** Exercice proposé 1 **
Dans les entrées ci-dessous, reprenez la partie qui s'ouvre sur la ligne contenant "Task: Select the radio" et se termine par celle contenant "Action: [x=141, y=219]", consignes comprises, en ajoutant 106 à chaque coordonnée figurant dans les réponses. Ne reproduisez pas les images.

2-.  ORIGINES DU MOT IMMUNITE DANS L’EPC ET CE A QUOI IL FAIT REFERENCE

 

C’est lors de la 43e Assemblée Générale de l’EPC à Abong-Mbang en Janvier 2000 que les rapports du Modérateur de la 42e AG EPC et celui du Secrétaire Général de l’EPC mentionnent le mot immunité.

 

Rapport du Modérateur de la 42e AG EPC

« RECOMMANDATIONS

1-. Que les responsables, démocratiquement élus à la tête de nos juridictions (Consistoire, Synode, Assemblée Générale) gardent leur « immunité » vis à vis des juridictions inférieures pendant l’exercice de leur fonction

2-. Que les responsables démocratiquement élus au sommet de notre Eglise et qui ont normalement terminé leur mandat continuent à garder leur « immunité » pendant au moins un an car au cours de cette période ils jouent le rôle de consultant et de conseiller technique auprès de la nouvelle équipe dirigeante » (Minutes 43e AG EPC page 17)

 

Rapport du Secrétaire Général de l’EPC

« RECOMMANDATIONS

1-. Compte tenu des situations qui ont prévalu dans les Consistoires à savoir la sanction (mise sous discipline) des officiers de juridiction supérieures,

Que la présente Assemblée Générale mette au point interdisant formellement la sanction d’un officier d’une instance supérieure par une instance inférieure tout au long et jusqu’à un an après son mandat.

Seule la juridiction qui l’utilise et celles supérieures sont habilitées à être saisie de leurs cas (Minutes 43e AG EPC page 35)

 

3.- DE L’ABSENCE DE DECISION SUR L’IMMUNITE ET DE LA VIOLATION DE LA LOI FONDAMENTALE DE L’EGLISE

 

3.1. De l’absence de décision sur l’immunité dans l’EPC

 

Si la 43e AG EPC a connu la question d’immunité pour des officiers des juridictions, au travers des rapports ci-dessus mentionnés, à ce jour, elle n’a jamais pris une décision en ce sens. Lorsqu’on veut donner la référence d’une décision, on doit communiquer l’année, le lieu, le document dans lequel il figure et la page dans celui-ci. Le document de référence des décisions dans notre Eglise reste les Minutes de la Juridiction. Nul n’est en capacité aujourd’hui dans l’EPC d’infirmer ou de confirmer que la 43e AG EPC a adopté « l’immunité des officiers des juridictions » pour une raison simple : LE RAPPORT DU COMITE DE CORRESPONDANCE QUI PROPOSE SES AVIS A L’ASSEMBLEE GENERALE N’EXISTE PAS DANS LES MINUTES DE LA 43E AG EPC ! OR, LES RECOMMANDATIONS D’UN OFFICIER DE JURIDICTION, EMIS DANS SON RAPPORT, NE SONT PAS DES DECISIONS D’UNE JURIDICTION.

** Exercice proposé 2 **
Indiquez si chacune des affirmations suivantes concorde avec le texte sur l'immunité dans l'EPC, en répondant par oui ou par non et en citant les mots du texte qui tranchent.
(a) La 43e Assemblée Générale de l'EPC s'est tenue à Abong-Mbang en janvier 2000.
(b) Le rapport du Comité de correspondance figure dans les Minutes de la 43e AG EPC.
(c) Le Modérateur recommande que les responsables ayant terminé leur mandat gardent leur immunité pendant au moins un an.

** Entrées présentées **
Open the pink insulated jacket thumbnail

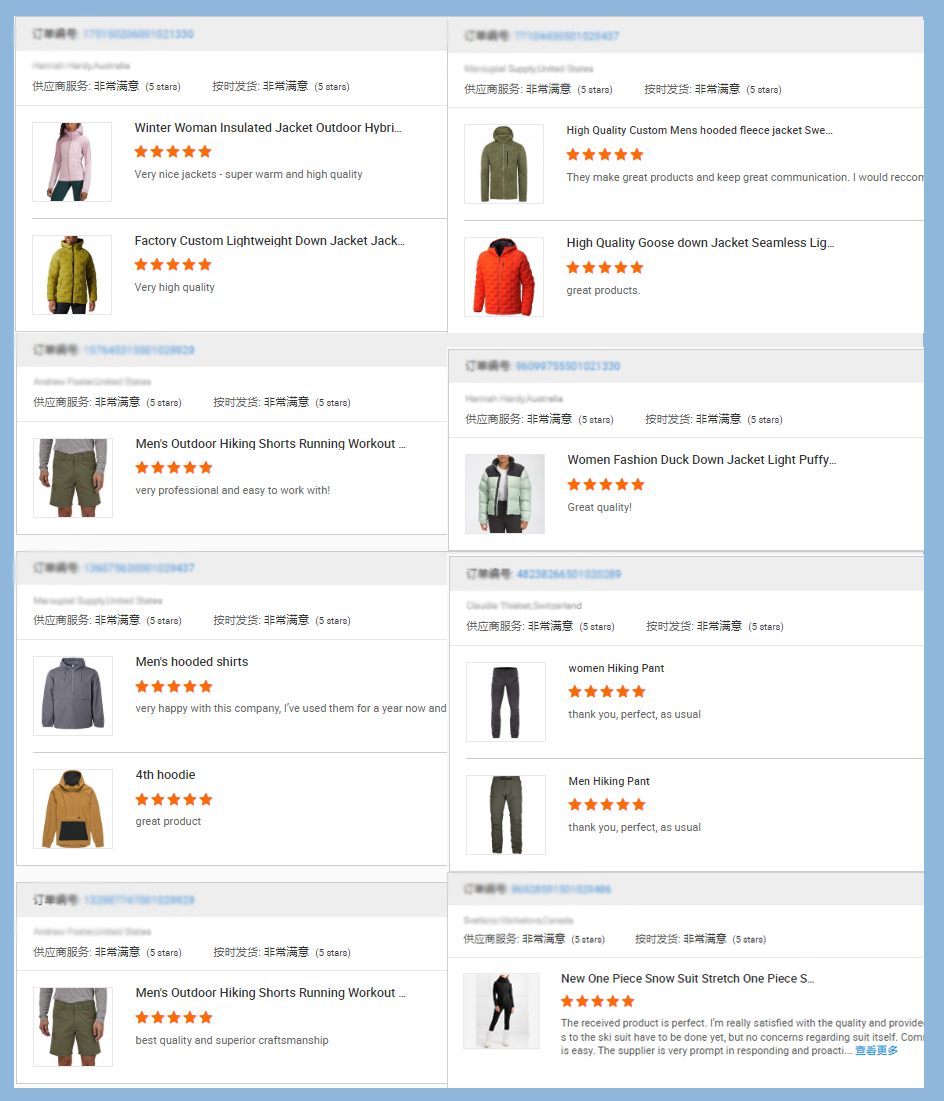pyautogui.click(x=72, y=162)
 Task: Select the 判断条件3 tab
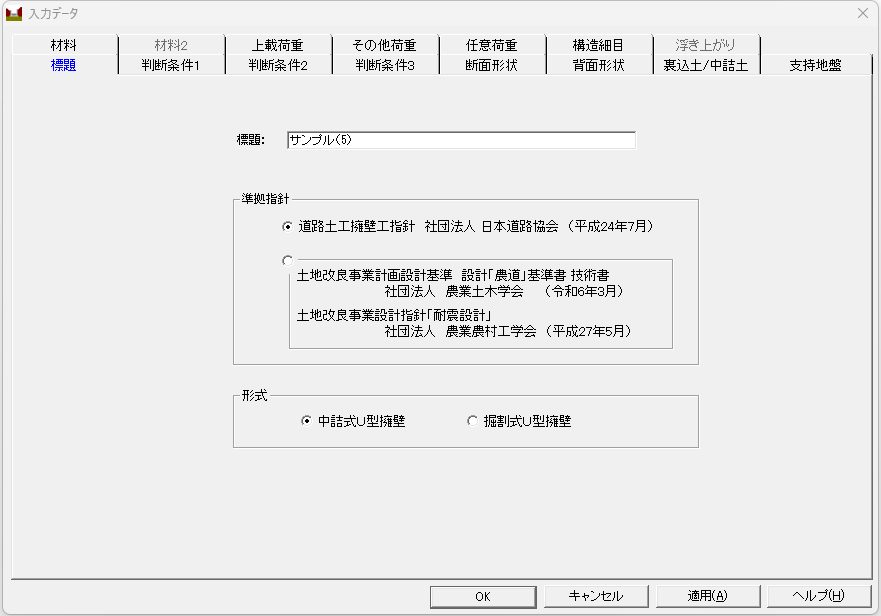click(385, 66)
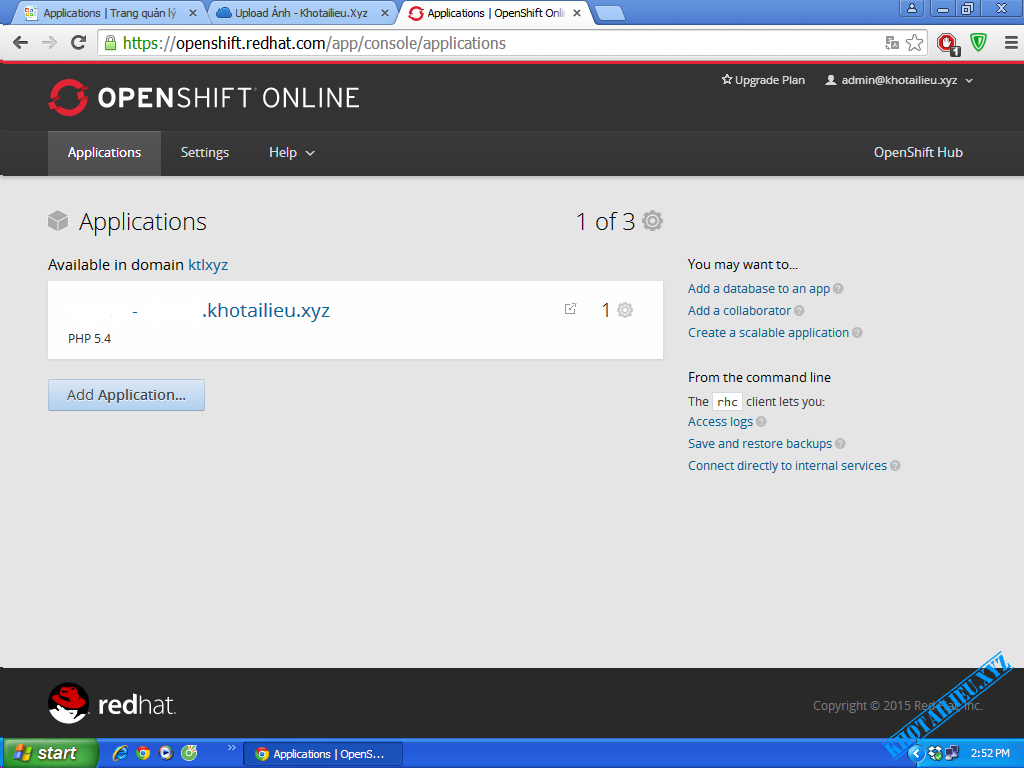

* * *

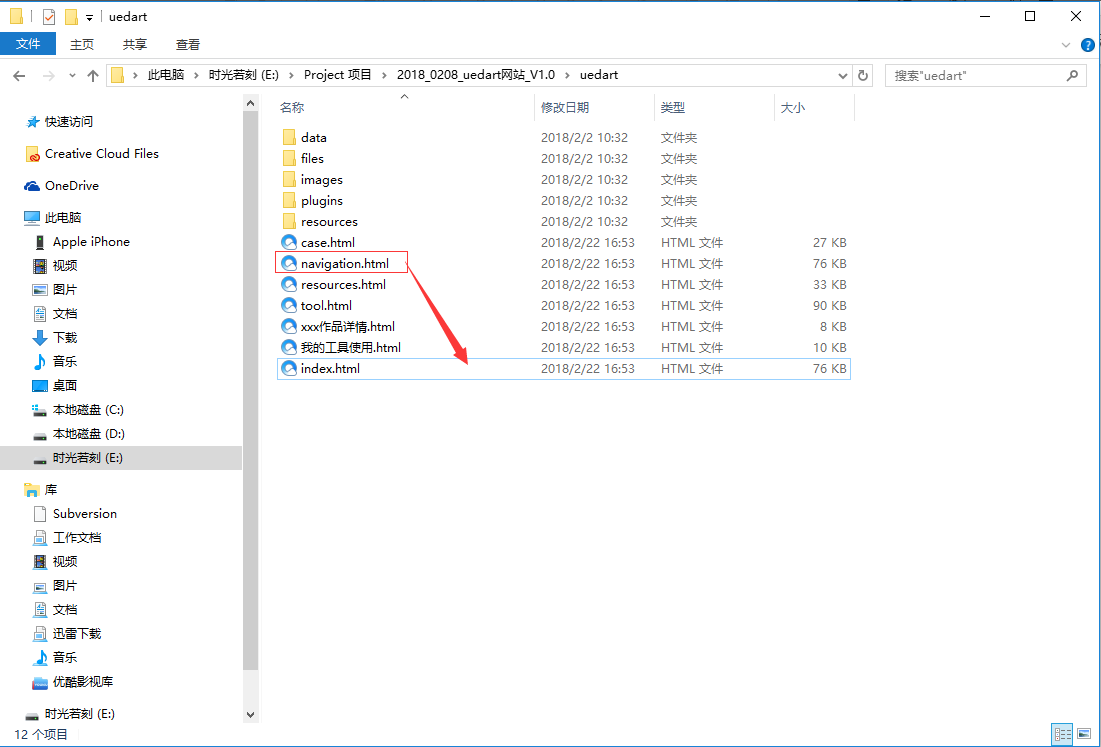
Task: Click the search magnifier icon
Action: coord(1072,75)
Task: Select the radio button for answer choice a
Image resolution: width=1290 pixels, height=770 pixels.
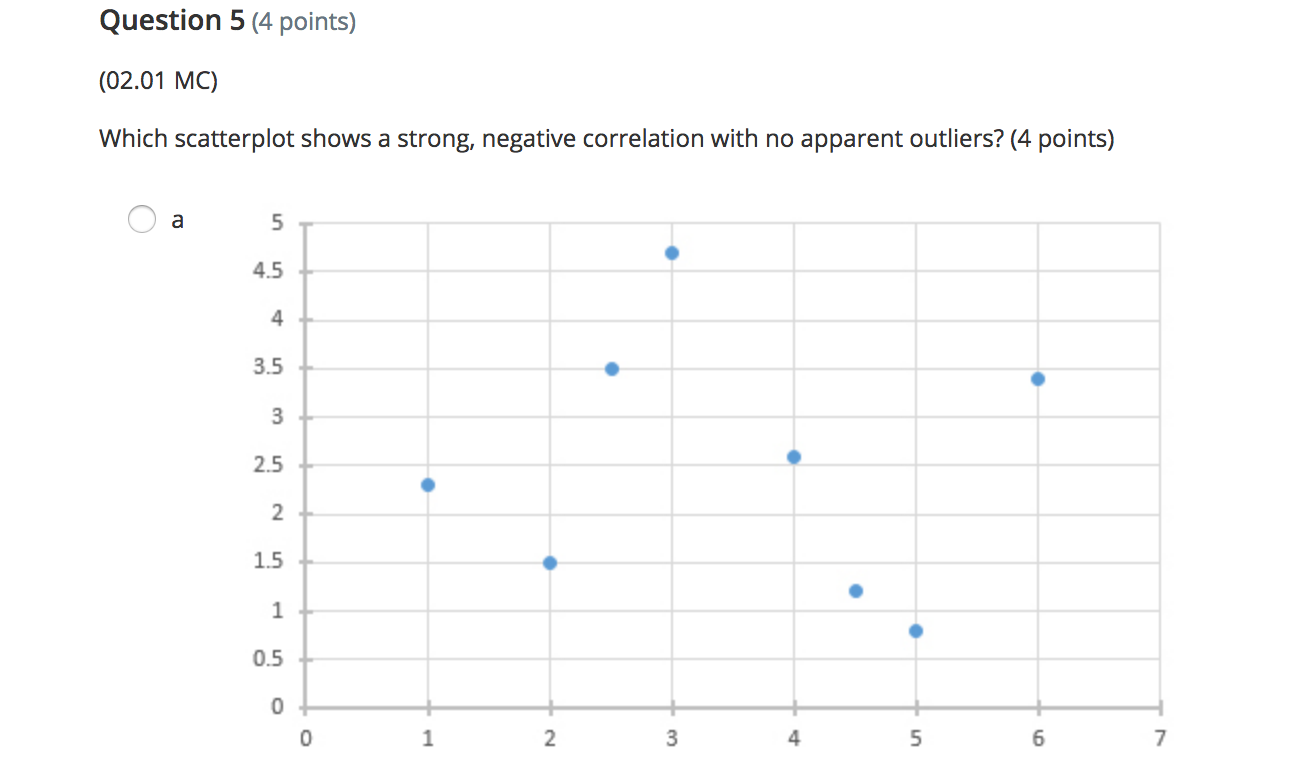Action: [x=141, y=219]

** Corrigé de l'exercice 1 **
Task: Select the radio button for answer choice a
Image resolution: width=1290 pixels, height=770 pixels.
Action: [x=247, y=325]

** Corrigé de l'exercice 2 **
(a) Oui : « lors de la 43e Assemblée Générale de l’EPC à Abong-Mbang en Janvier 2000 ».
(b) Non : « LE RAPPORT DU COMITE DE CORRESPONDANCE QUI PROPOSE SES AVIS A L’ASSEMBLEE GENERALE N’EXISTE PAS DANS LES MINUTES DE LA 43E AG EPC ».
(c) Oui : « continuent à garder leur « immunité » pendant au moins un an ».